Крестные Ваурусы не были уж такими неимущими, как можно было предположить. Живя постояльцами в боковом покойчике вот уже несколько лет, они не расставались со своими сундуками, кадками, шкафами, хозяйственной утварью и прочими потребными в быту предметами; наследникам они и притронуться не давали к своим вещам, причем не из-за скаредности, а из-за неприязни к родне. Недружелюбно вели себя те, кто должен был ухаживать за стариками; угрюмились и Ваурусы, стоило кому-нибудь притронуться к их вещам. И когда кусайский захребетник стал вытаскивать изо всех заугольев свои вещи во двор, Онте только присвистнул.
– Да этого, брат, за три раза не перевезешь. А ведь небось и про запас что-нибудь храните?
– А то как же, милый Онте! И зернишко у нас имеется, и шерсть, и лен, и приправы. Не станем у крестника зубами щелкать, в рот ему заглядывать, – хвастливо сказала старушка Ваурувене.
Когда Онте нагрузил первую телегу, воз стал похож на избушку; а когда пара крупных лошадей тронулась с места, только решетка затрещала да колеса заскрипели.
– Ого-го! – одобрительно сказал Онте, обернувшись и еще раз оглядев телегу.
Все было в порядке, ничто не свалилось, и Онте спокойно шагал рядом с телегой, держа в руках вожжи и зорко следя за тем, чтобы лошади не выбивались из колеи, когда большак перейдет в проселочную дорогу.

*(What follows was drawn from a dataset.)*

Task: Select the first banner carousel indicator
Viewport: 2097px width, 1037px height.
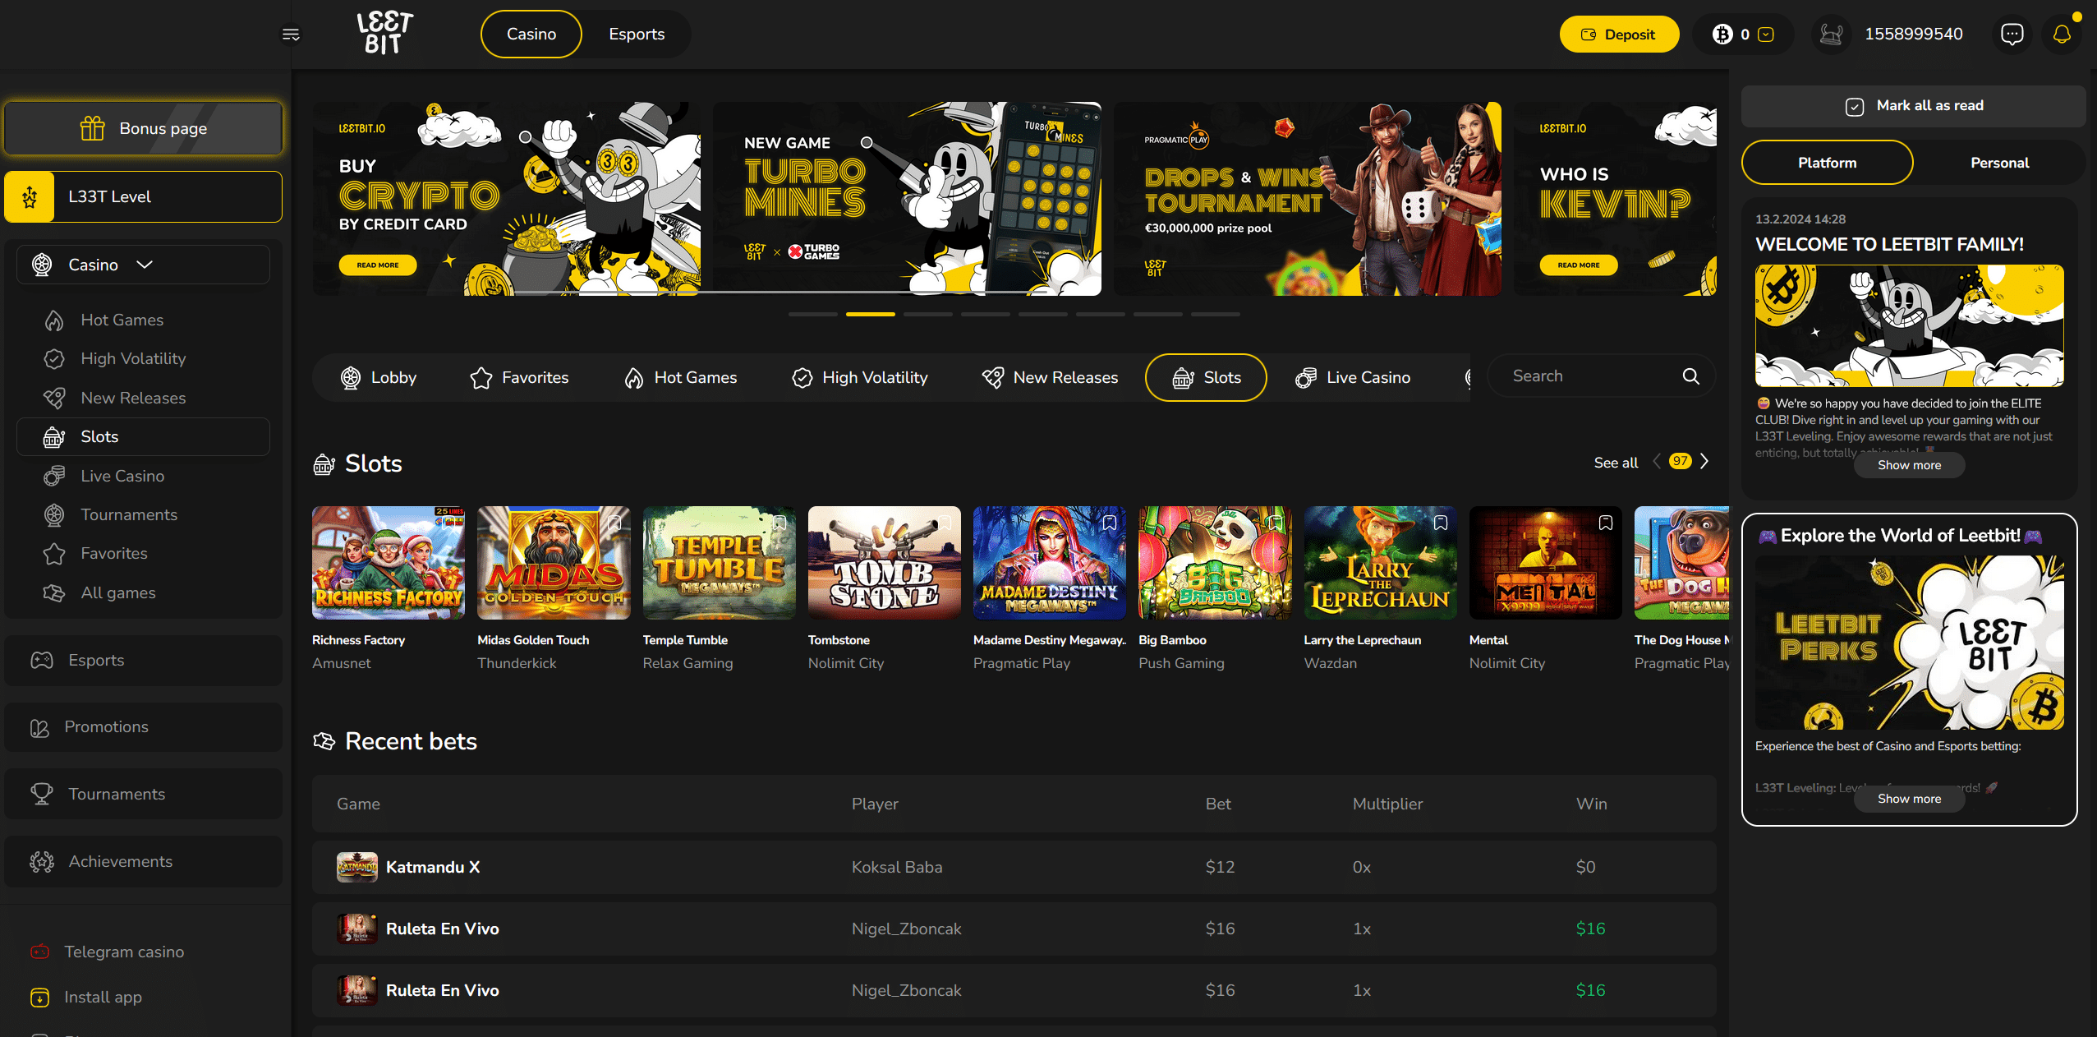Action: [812, 314]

Сами знаете, такие дороги не чинят, они все равно что пашня – колеи глубоченные, сплошь рытвины.
Винцас же в веселом, приподнятом настроении летал по двору, не зная, за что приняться, и сияющими от счастья глазами следил все время за долиной, за тем, что делается на противоположном холме, спускается ли уже последняя телега и кто ее сопровождает. А когда разглядел старичков, семенящих следом, глаза его увлажнились: ему представилось, что это его блаженной памяти покойные родители с того света явились. Он ждал этих людей, как божьего благословения. При встрече обнял крестных родителей за плечи, а затем, растрогавшись, низко наклонился и обнял руками их колени.
Старички расчувствовались, молча перекрестили его: слова сейчас казались лишними. Однако долго умиляться всем было недосуг; предстояло куда-то рассовать привезенный скарб, а пока еще неясно было, какой закуток потребуется самим хозяевам.
Выход нашел крестный Ваурус.
– Послушай, – обратился он к Винцасу, – дерево (понимай, все то, что из дерева) я дарю тебе. Сам вижу, не придется мне попользоваться всеми этими принадлежностями и утварью. Есть у меня и зерно, и копчености; они пойдут в обмен на свежий хлеб и заправку для супов, которые ты будешь мне давать. Тебе ведь в нынешнем году все равно придется закупать жиры и зерно. А со своей мебелью да сундуками мы вполне разместимся в боковой спаленке. Чтобы у вас под ногами не путаться.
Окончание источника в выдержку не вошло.